La promessa del governo di un rafforzamento dell’Ape sociale per aumentare la platea di chi può usarla non sembra sufficiente. Tutte le sigle sono d’accordo per alzare l’asticella seguendo il principio della flessibilità in uscita per tutti. Dunque assegno, o al compimento dei 62 anni d’età, o con 41 di contributi. Al raggiungimento dei requisiti il lavoratore sarebbe libero di andarsene dal posto. Non sarà facile far digerire all’esecutivo un cambio di passo del genere sul tema previdenziale considerando l’allergia di Bruxelles ad allentare le maglie della legge Fornero che resusciterebbe il primo gennaio prossimo in mancanza di interventi. Anche per questo le organizzazioni dei lavoratori hanno chiesto a Franco chiarimenti su cosa avverrà al termine della «Quota 100» e se nei piani ci sia anche una prestazione «di garanzia», che «valorizzi» i periodi senza contribuzione, nei quali sono da ricomprendere quelli di formazione e inoccupazione. Insomma il pressing di Cgil, Cisl e Uil sul Governo è ormai iniziato. Ascoltati ieri in Commissione Lavoro alla Camera, le sigle hanno sollecitato l’esigenza di «riportare l'equilibrio sociale» nell'assetto previdenziale, attraverso una «rivisitazione complessiva», visto che «ormai si sono esaurite le coorti interamente retributive fino al 2011». Infatti - hanno proseguito - «sono circa 200mila le persone ancora interamente nel retributivo. E chi andrà in pensione da ora in poi avrà almeno i 2/3 del paniere previdenziale di natura contributiva».

 

 

Ovviamente si può chiedere tutto ma senza le risorse necessarie a finanziare le misure non c’è molto margine di trattativa. I conti sono presto fatti. Per finanziare i tre anni di «Quota 100» che ha consentito l’uscita anticipata di circa 341mila occupati fino al 31 agosto sono stati utilizzati tra spese sostenute e da sostenere 18,8 miliardi. Per l’Ape sociale e la possibilità di pensionamento per chi ha iniziato a lavorare da giovane e si è trovato in difficoltà, dal 2017, sono stati accantonati circa cinque miliardi, fra costi affrontati e da affrontare, per poco più di 127 mila uscite in quasi cinque anni. Nella Manovra, ai fondi per aumentare la lista delle attività usuranti che consentirebbero di andare in pensione anticipata, o di avere l’indennità Ape devono essere stanziate altre risorse per la rivalutazione degli assegni, visto che dopo anni di calma dei prezzi quest’anno si è ripresentato un tasso di inflazione in crescita.

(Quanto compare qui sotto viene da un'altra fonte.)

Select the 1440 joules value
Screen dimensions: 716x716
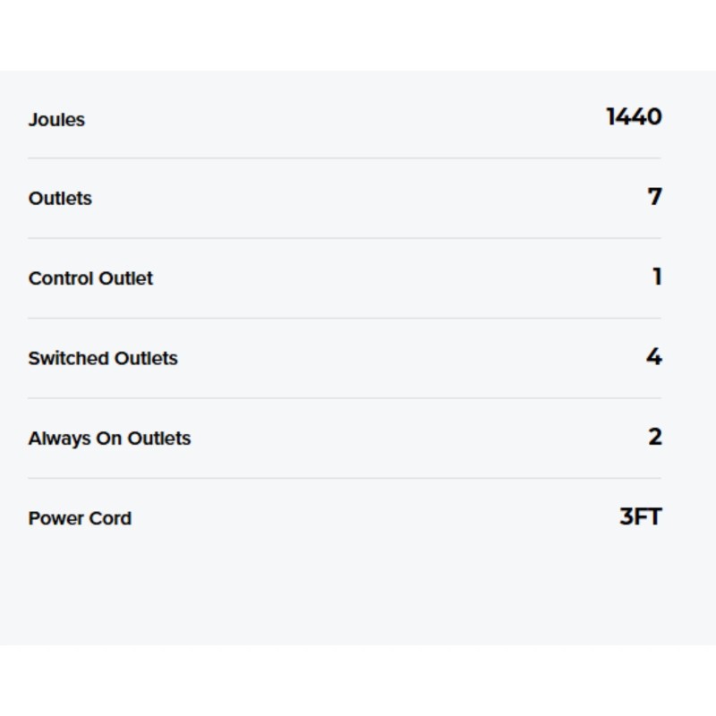(634, 116)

Le tre sigle Cgil, Cisl e Uil puntano infine sulla «pensione di garanzia» che riempia i «buchi» contributivi dei lavoratori discontinui, un'idea nata per garantire «un importo dignitoso dei futuri assegni ai più giovani». Infine per l’Ugl non «sarebbe da escludere a priori una proroga di almeno un anno di Quota 100».